Sharing music - song circles

One of the popular activities among musicians is to gather and swap songs. This will happen either as an organized activity which people explicitly attend to trade and/or listen to songs, or informally at parties where the sharing of music and songs takes place alongside typical party events like mingling, arguing about politics or drunkenly missing the chair when you go to sit down.

I have a small peeve about circles of the informal type. In the Quaker tradition, silence and reflection play a large part in the prayer meeting. A particularly beautiful part of the Quaker meeting is the way in which silence is broken only when an individual feels particularly compelled to speak, comment, read a passage or pray. What is beautiful is that there is nothing ritualistic about this. The Quaker prayer session allows the individual to focus in the moment, and serves to help participants come nearer to God and each other.

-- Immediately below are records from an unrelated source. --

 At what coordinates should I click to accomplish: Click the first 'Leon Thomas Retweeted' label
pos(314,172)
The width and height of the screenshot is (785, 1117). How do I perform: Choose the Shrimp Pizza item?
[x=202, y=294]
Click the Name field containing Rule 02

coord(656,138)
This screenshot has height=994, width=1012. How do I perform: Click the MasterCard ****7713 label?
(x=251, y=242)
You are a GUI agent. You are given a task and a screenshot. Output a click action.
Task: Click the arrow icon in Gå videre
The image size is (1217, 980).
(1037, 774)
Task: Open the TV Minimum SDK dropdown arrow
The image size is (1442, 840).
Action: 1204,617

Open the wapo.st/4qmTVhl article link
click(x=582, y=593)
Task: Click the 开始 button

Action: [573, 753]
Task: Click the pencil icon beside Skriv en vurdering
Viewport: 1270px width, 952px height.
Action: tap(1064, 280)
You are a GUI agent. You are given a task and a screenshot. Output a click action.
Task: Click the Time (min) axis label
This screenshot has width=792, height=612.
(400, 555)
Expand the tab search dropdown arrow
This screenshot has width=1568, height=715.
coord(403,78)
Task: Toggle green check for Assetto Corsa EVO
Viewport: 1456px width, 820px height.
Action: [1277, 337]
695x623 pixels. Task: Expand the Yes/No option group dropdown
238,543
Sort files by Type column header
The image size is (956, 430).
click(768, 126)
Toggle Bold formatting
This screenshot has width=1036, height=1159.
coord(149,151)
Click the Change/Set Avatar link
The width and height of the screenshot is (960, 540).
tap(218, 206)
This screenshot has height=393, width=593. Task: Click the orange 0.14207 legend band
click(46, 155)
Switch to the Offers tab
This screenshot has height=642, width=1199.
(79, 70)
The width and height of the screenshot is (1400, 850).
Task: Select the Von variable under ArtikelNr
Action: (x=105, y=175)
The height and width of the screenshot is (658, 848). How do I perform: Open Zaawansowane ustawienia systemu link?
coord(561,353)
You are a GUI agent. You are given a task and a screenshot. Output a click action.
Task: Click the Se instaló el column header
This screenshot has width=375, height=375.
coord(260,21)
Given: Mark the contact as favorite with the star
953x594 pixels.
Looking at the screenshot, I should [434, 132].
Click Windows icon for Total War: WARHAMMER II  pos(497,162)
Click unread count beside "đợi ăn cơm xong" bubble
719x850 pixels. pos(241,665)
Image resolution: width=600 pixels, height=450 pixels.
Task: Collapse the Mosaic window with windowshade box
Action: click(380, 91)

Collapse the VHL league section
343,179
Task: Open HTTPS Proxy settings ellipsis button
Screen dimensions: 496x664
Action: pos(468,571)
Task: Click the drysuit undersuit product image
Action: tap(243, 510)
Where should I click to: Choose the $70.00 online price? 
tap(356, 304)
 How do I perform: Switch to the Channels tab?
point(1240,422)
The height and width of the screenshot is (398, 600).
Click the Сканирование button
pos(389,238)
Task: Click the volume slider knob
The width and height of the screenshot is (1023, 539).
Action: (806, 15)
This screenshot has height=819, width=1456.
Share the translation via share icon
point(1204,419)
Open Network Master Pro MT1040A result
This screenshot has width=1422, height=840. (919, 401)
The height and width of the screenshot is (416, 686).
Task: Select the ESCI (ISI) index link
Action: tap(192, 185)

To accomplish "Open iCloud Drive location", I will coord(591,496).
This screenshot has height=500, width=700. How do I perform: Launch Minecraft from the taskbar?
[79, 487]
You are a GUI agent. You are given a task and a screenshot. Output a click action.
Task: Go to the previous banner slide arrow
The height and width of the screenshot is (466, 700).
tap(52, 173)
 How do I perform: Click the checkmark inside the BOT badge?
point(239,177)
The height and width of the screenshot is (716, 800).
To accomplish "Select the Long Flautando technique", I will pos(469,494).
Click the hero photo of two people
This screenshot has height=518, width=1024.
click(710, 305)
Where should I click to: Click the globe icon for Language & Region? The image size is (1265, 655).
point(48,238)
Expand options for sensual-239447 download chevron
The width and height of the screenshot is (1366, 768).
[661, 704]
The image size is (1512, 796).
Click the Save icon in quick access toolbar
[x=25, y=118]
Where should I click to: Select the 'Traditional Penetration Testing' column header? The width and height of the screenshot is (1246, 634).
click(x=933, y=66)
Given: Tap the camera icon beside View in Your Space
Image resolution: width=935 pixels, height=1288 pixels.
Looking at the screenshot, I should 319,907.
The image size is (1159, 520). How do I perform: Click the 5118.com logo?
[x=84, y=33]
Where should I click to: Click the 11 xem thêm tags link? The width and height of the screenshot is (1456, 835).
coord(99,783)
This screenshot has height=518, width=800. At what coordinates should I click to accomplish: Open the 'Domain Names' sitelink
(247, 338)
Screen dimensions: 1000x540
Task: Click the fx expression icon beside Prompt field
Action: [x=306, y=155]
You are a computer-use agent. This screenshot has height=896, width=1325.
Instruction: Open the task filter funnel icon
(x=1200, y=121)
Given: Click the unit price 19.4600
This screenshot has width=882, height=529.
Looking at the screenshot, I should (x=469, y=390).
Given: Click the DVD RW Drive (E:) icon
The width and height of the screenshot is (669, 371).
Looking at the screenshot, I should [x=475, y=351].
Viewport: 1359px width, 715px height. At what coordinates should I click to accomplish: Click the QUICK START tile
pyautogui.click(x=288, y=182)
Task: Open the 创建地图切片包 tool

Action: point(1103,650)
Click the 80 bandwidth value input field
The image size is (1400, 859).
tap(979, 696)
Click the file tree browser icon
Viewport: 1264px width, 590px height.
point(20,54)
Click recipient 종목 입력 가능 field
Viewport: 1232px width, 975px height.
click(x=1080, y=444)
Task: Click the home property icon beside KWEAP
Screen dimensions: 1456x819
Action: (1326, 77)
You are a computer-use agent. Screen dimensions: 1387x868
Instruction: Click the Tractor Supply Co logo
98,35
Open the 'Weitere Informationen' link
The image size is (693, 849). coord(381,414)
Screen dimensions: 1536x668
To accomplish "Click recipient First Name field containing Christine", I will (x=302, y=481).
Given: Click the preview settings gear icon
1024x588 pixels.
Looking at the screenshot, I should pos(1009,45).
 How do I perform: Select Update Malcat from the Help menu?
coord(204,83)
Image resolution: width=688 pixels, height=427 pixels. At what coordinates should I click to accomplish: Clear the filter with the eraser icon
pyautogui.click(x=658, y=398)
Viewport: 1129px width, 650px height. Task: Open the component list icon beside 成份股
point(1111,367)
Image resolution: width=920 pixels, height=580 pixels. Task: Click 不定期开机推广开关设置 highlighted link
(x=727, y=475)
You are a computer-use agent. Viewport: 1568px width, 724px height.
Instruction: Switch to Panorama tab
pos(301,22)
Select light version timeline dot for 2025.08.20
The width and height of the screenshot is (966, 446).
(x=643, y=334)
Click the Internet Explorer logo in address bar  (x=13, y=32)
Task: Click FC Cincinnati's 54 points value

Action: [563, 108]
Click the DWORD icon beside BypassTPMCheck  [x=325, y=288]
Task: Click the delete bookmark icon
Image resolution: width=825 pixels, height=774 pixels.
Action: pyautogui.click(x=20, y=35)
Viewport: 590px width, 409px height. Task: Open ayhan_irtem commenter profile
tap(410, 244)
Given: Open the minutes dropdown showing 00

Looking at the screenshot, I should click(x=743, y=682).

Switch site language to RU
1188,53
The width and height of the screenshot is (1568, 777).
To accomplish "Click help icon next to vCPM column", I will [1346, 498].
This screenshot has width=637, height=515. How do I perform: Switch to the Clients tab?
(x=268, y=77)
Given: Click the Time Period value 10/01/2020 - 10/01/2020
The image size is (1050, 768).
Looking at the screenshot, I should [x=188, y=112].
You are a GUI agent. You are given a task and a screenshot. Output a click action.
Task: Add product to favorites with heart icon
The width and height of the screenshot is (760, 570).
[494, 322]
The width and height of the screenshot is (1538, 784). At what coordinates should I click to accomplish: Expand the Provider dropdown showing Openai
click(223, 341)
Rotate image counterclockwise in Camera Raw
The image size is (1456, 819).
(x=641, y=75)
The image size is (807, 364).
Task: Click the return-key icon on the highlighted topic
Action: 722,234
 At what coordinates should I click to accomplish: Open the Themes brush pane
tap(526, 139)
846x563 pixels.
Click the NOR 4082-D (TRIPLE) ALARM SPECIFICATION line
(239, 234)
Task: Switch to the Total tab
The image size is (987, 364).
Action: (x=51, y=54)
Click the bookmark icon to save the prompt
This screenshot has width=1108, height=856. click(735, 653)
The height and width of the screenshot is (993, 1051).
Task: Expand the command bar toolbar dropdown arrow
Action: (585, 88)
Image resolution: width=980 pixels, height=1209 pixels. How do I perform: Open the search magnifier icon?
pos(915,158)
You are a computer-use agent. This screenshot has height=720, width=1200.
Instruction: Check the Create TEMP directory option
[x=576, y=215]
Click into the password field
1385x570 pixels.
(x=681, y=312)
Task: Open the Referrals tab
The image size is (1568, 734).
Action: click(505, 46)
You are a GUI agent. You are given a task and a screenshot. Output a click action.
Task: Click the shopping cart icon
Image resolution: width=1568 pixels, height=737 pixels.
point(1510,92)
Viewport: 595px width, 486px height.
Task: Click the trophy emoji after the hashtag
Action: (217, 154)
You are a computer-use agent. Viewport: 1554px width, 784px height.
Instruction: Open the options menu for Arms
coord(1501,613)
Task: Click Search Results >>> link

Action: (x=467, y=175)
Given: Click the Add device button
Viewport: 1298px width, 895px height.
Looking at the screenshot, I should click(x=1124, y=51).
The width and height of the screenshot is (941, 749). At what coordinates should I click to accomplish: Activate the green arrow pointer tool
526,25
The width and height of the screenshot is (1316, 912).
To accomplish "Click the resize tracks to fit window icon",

Creating and performing music holds the same spiritual meaning to me as prayer. But what is meaningful to me is not the ritualistic aspect of going around the circle, but rather contributing when the spirit moves you, and with total attentiveness to the task of sharing this spirit with others.

My friends, I love the fact that the ritual of music binds you together and adds a great deal of meaning to your lives and community. But please have a little respect for those of who can’t treat music as a ritual any more than the Quakers can treat prayer as a series of ritual readings and songs. Don’t be offended when I don’t want to join the circle. I’m just not wired that way.